Na conferência também houve a discussão de trabalhos sobre o comportamento do cérebro. Um deles diz respeito àquela história de que após a amputação de uma perna a pessoa continua sentindo dor na região retirada. O velho caso do “membro fantasma”. E, para surpresa de muita gente, a afirmação não é uma lenda. Isso porque a retirada de um órgão está associada à sensação dolorosa, processada e gravada no cérebro. O cirurgião Aloysio Campos da Paz, do Rede Sarah, mostrou a receita para combatê-la. “Se a prótese for colocada logo depois da cirurgia, o corpo envia sinais para o cérebro, que passa a ver o novo membro como se fosse a própria perna do paciente”, explica o médico. “Dessa forma, o doente conseguirá recuperar mais facilmente seus movimentos”. É o caso da estudante Kamila de Oliveira Soares, 18 anos, que precisou amputar a perna esquerda por causa de um tumor. Depois da operação, ela recebeu a prótese. “Kamila está bem e manteve grande parte da coordenação motora do órgão”, conta Campos da Paz. “Me vejo com as duas pernas”, resume a menina. Até o final deste ano há previsões de ser feito um estudo para avaliar como o cérebro age com relação à amputação dos braços.

A psicologia da mente
André Dusek
Lúcia estuda os caminhos percorridos pelas informações

Desde 1960, quando a neuropsicologia ainda era um assunto incipiente, a pesquisadora dinamarquesa Anne-Lise Christensen vem se dedicando a estudar como essa área da ciência pode ajudar a recuperar as capacidades dos pacientes com lesões cerebrais. Para colocar em prática sua vasta experiência, fundou em 1985, em Copenhagen, um centro de reabilitação psicológica para os doentes, onde trabalha atualmente. Durante o congresso, ela recebeu ISTOÉ para uma breve conversa.

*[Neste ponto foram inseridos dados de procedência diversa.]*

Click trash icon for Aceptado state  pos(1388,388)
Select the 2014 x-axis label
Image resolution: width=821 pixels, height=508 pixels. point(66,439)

ISTOÉ – O que é mais importante para a melhora do paciente, a neuropsicologia ou o tratamento com remédios?
Anne-Lise – O ideal é unir os dois aspectos. Mas se fosse necessário optaria pela reabilitação psicológica, pois não há remédio que recupere um indivíduo fragilizado emocionalmente.

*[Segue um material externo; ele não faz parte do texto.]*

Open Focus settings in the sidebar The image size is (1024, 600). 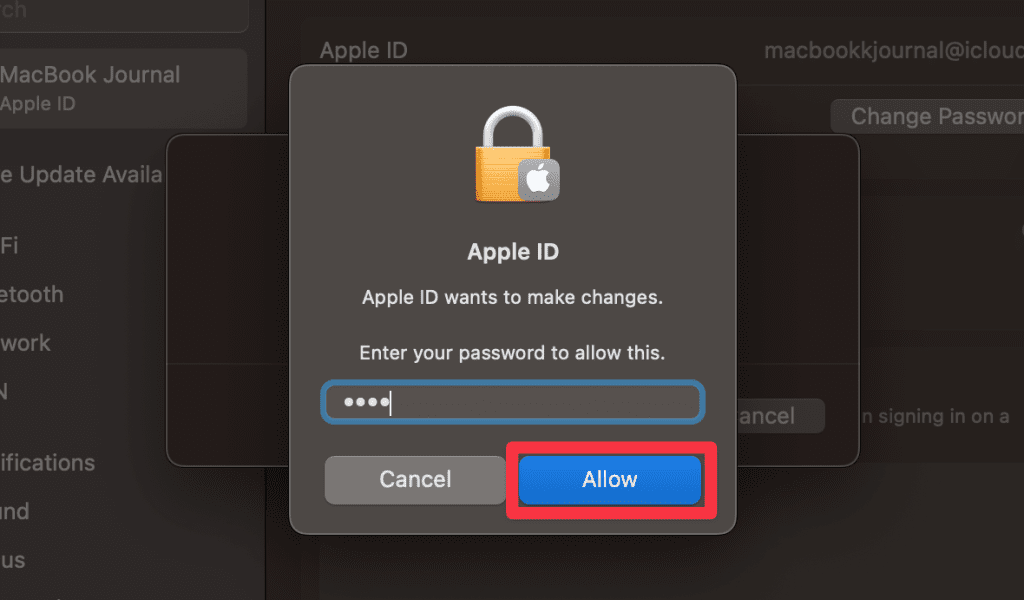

ISTOÉ – A neuropsicologia fez com que a sociedade mudasse a forma de enxergar o paciente?
Anne-Lise – Sim. Antes o doente era muito estigmatizado. Muita gente achava que a vida da pessoa após uma lesão tinha acabado. Felizmente sabemos que não é assim. Eles vêm conseguindo se inserir mais rapidamente na sociedade, por causa dos avanços psicológicos e científicos.

ISTOÉ – Como o paciente lida com a situação?
Anne-Lise – Muitos dos que chegam ao nosso centro de recuperação não têm mais vontade de viver. Aos poucos, vamos tentando trabalhar com eles para mudar essa idéia. Tentamos mostrar aos pacientes que é possível sim continuar a viver. Basta ter coragem e força de vontade.